CLEAN YOUR INDOOR PLANTS
I know it might sound a little strange, but you need to spring clean your indoor plants in autumn. Plants can’t ‘breathe’ if the tiny holes in their leaves get blocked by dust, therefore they will need to be wiped off with a wet cloth every so often. As recommended above, giving your plants a literal shower or hosing them down outside is great because it cleans the foliage, in autumn this process is more desirable because it’s before they go into their winter dormancy. However, don’t do this process with hairy-leaved plants, they generally don’t like water sitting around on their leaves.
An additional cleaning method is employing a feather duster, small artist’s paint brush, or a soft, dry cloth for dust cleaning. The dust that builds up on the leaves of your indoor plants can clog the stomata (which the plants use to breathe), preventing the essential air exchange. Use these cleaning tools regularly throughout autumn to keep leaves shiny and clean.
LESS H20 IN WINTER
All your interior plants need less water in winter. Always a good idea to check for water before grabbing the watering can. The soil should be dry about 5 cm down, not just on the surface. Watering every 2 weeks during winter is enough. Water thoroughly, letting it drain out the bottom of the pot into a sink or bucket. Don’t let the pot sit in a saucer of water when you are done.
CUT AWAY OLD GROWTH
In late winter it’s a great time to prune your indoor plants. They may have become leggy with the low winter light, but you also want to encourage new growth. So simply cut off any dead leaves on your indoor plants.
HOLD OFF ON THE FERTILISER
Since plants are dormant in winter, they do not need an artificial boost of growing power. Which means no repotting and no fertiliser, this is key with house plants during winter, as plants grow slowly during this time.
INCREASE HUMITY WHEN POSSIBLE
To combat dry indoor air, put rocks or pebbles in saucers, and fill with water. Be sure the bottom of the pot is not touching or standing in the water. Group plants together for more humidity, or run a humidifier or vaporiser.
GIVE YOUR PLANTS ANOTHER SHOWER
At the start of spring, your plants will need another shower in order to prepare them for the coming months. Either shower them in the bathroom or give them a good wash outside with the hose.
MORE WATER AGAIN
Your indoor garden will need more water during spring. Continue to check for water in the same way previously mentioned. As the days continue to get longer and warmer with the closing of winter, your indoor plants require that extra bit of water.
USE ORGANIC FERTILISER
Your plants will be thanking you for fertiliser in spring. The general rule of thumb is to fertilise lightly in the warmer months or when the humidity is high. Some plants require different levels of fertiliser during spring, the amount you give your plants really depends on whether you want to encourage lush growth or just keep them healthy.

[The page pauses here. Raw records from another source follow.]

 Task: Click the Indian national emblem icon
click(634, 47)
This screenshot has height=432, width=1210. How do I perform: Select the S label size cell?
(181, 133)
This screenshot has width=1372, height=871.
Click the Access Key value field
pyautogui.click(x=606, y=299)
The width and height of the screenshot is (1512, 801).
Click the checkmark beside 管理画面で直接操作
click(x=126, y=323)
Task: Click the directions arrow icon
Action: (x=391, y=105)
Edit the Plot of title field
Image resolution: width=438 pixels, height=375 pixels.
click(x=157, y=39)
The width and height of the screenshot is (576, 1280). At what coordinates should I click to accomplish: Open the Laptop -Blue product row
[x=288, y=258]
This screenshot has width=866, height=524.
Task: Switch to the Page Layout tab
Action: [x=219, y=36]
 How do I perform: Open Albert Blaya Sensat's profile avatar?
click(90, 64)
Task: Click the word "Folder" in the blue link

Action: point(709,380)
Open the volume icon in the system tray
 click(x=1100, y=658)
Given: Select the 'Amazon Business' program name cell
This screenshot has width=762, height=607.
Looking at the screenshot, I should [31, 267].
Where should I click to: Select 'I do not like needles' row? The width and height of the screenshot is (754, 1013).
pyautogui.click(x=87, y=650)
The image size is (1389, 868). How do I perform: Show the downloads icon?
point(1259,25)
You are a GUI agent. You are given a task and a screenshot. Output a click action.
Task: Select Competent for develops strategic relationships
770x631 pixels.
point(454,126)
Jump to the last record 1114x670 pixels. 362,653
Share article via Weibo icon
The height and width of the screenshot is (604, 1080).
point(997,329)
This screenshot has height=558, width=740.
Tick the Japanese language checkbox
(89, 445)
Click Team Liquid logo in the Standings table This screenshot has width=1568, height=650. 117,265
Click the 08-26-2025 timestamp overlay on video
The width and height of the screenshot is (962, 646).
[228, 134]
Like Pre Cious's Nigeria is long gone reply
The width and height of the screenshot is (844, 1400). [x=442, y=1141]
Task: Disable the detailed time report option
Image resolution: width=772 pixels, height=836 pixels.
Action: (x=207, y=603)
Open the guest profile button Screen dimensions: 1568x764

BONUS FOR OUR READERS: WHAT-TO-PLANT WHERE GUIDE
Shade-tolerant plants: Jade plant (Crassula ovata), Heartleaf Philodendron, Rex Begonias, Boston Fern, Spider Plants, Fishtail Palms (Calamus caryotoides)
Plants needing bright light: Pothos (Epipremnum aureum), Rubber Plants (Ficus elastica), Ponytail Palm, Crotons, Hoya Australis, Umbrella Plants (schefflera), Ficus
Dry air: Spider Plant (Chlorophytum comosum); Hoya Australis or Hoya Carnosa
High humidity: Boston Fern, Monsteras, Ficus
Hot spots: Spider Plant (Chlorophytum comosum); Cordylines, FicusCool areas: Mint, Hoya Australis, Kentia Palm (Howea forsteriana)
Hope these handy tips and tricks are able to help you and your indoor plants thrive!